:: Work instruction ::
Word for word, print the entries that follow.

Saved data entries
++++++++

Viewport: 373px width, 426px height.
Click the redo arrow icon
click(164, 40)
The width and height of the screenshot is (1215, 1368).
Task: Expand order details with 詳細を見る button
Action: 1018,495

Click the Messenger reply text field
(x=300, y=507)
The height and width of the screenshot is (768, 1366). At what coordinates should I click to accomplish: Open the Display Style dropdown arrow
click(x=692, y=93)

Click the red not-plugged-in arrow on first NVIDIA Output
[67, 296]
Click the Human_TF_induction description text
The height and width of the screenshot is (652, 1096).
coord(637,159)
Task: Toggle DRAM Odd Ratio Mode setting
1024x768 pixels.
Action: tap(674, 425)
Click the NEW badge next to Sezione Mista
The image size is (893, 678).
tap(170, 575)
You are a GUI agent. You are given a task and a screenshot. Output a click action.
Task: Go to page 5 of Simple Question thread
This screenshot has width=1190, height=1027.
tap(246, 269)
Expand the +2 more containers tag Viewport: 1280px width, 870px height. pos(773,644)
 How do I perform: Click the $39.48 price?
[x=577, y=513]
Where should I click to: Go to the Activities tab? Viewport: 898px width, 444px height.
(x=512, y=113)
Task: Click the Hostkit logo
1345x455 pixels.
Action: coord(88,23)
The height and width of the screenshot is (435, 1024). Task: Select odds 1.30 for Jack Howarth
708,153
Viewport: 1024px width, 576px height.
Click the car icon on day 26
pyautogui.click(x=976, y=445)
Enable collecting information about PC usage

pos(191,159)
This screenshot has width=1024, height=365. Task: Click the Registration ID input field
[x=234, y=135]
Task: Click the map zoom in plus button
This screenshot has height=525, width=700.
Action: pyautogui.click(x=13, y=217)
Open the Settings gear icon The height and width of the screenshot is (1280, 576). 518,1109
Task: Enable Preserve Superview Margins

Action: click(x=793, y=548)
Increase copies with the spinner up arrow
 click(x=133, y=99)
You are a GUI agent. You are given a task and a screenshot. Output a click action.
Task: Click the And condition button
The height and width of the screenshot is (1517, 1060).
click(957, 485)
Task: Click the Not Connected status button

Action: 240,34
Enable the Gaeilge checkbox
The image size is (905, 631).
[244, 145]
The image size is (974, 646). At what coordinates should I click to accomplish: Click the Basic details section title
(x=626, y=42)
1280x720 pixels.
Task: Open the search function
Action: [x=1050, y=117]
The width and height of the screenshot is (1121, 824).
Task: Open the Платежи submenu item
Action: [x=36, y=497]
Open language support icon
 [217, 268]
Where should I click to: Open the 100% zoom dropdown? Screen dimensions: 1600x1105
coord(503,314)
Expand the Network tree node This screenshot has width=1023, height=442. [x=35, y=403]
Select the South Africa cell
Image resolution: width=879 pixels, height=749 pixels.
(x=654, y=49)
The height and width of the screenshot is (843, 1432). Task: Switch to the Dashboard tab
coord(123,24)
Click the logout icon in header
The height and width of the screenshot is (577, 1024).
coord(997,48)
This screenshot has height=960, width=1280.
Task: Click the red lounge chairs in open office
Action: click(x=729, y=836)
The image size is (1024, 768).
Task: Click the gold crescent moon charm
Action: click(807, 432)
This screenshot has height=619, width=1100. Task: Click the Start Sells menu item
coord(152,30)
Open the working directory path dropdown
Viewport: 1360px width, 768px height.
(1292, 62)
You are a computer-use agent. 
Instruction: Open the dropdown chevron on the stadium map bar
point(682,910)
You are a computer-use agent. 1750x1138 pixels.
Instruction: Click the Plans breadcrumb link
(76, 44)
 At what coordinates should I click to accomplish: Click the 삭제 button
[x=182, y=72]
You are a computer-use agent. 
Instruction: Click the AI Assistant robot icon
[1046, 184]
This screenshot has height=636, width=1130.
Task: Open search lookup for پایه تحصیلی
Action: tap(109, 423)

++++++++

:: Exercise result ::
Viewport: 373px width, 426px height.
Click the redo arrow icon
click(164, 40)
The width and height of the screenshot is (1215, 1368).
Task: Expand order details with 詳細を見る button
Action: 1018,495

Click the Messenger reply text field
(x=300, y=507)
The height and width of the screenshot is (768, 1366). At what coordinates should I click to accomplish: Open the Display Style dropdown arrow
click(x=692, y=93)

Click the red not-plugged-in arrow on first NVIDIA Output
[67, 296]
Click the Human_TF_induction description text
The height and width of the screenshot is (652, 1096).
coord(637,159)
Task: Toggle DRAM Odd Ratio Mode setting
1024x768 pixels.
Action: tap(674, 425)
Click the NEW badge next to Sezione Mista
The image size is (893, 678).
tap(170, 575)
You are a GUI agent. You are given a task and a screenshot. Output a click action.
Task: Go to page 5 of Simple Question thread
This screenshot has width=1190, height=1027.
tap(246, 269)
Expand the +2 more containers tag Viewport: 1280px width, 870px height. pos(773,644)
 How do I perform: Click the $39.48 price?
[x=577, y=513]
Where should I click to: Go to the Activities tab? Viewport: 898px width, 444px height.
(x=512, y=113)
Task: Click the Hostkit logo
1345x455 pixels.
Action: coord(88,23)
The height and width of the screenshot is (435, 1024). Task: Select odds 1.30 for Jack Howarth
708,153
Viewport: 1024px width, 576px height.
Click the car icon on day 26
pyautogui.click(x=976, y=445)
Enable collecting information about PC usage

pos(191,159)
This screenshot has width=1024, height=365. Task: Click the Registration ID input field
[x=234, y=135]
Task: Click the map zoom in plus button
This screenshot has height=525, width=700.
Action: pyautogui.click(x=13, y=217)
Open the Settings gear icon The height and width of the screenshot is (1280, 576). 518,1109
Task: Enable Preserve Superview Margins

Action: click(x=793, y=548)
Increase copies with the spinner up arrow
 click(x=133, y=99)
You are a GUI agent. You are given a task and a screenshot. Output a click action.
Task: Click the And condition button
The height and width of the screenshot is (1517, 1060).
click(957, 485)
Task: Click the Not Connected status button

Action: 240,34
Enable the Gaeilge checkbox
The image size is (905, 631).
[244, 145]
The image size is (974, 646). At what coordinates should I click to accomplish: Click the Basic details section title
(x=626, y=42)
1280x720 pixels.
Task: Open the search function
Action: [x=1050, y=117]
The width and height of the screenshot is (1121, 824).
Task: Open the Платежи submenu item
Action: [x=36, y=497]
Open language support icon
 [217, 268]
Where should I click to: Open the 100% zoom dropdown? Screen dimensions: 1600x1105
coord(503,314)
Expand the Network tree node This screenshot has width=1023, height=442. [x=35, y=403]
Select the South Africa cell
Image resolution: width=879 pixels, height=749 pixels.
(x=654, y=49)
The height and width of the screenshot is (843, 1432). Task: Switch to the Dashboard tab
coord(123,24)
Click the logout icon in header
The height and width of the screenshot is (577, 1024).
coord(997,48)
This screenshot has height=960, width=1280.
Task: Click the red lounge chairs in open office
Action: click(x=729, y=836)
The image size is (1024, 768).
Task: Click the gold crescent moon charm
Action: click(807, 432)
This screenshot has height=619, width=1100. Task: Click the Start Sells menu item
coord(152,30)
Open the working directory path dropdown
Viewport: 1360px width, 768px height.
(1292, 62)
You are a computer-use agent. 
Instruction: Open the dropdown chevron on the stadium map bar
point(682,910)
You are a computer-use agent. 1750x1138 pixels.
Instruction: Click the Plans breadcrumb link
(76, 44)
 At what coordinates should I click to accomplish: Click the 삭제 button
[x=182, y=72]
You are a computer-use agent. 
Instruction: Click the AI Assistant robot icon
[1046, 184]
This screenshot has height=636, width=1130.
Task: Open search lookup for پایه تحصیلی
Action: tap(109, 423)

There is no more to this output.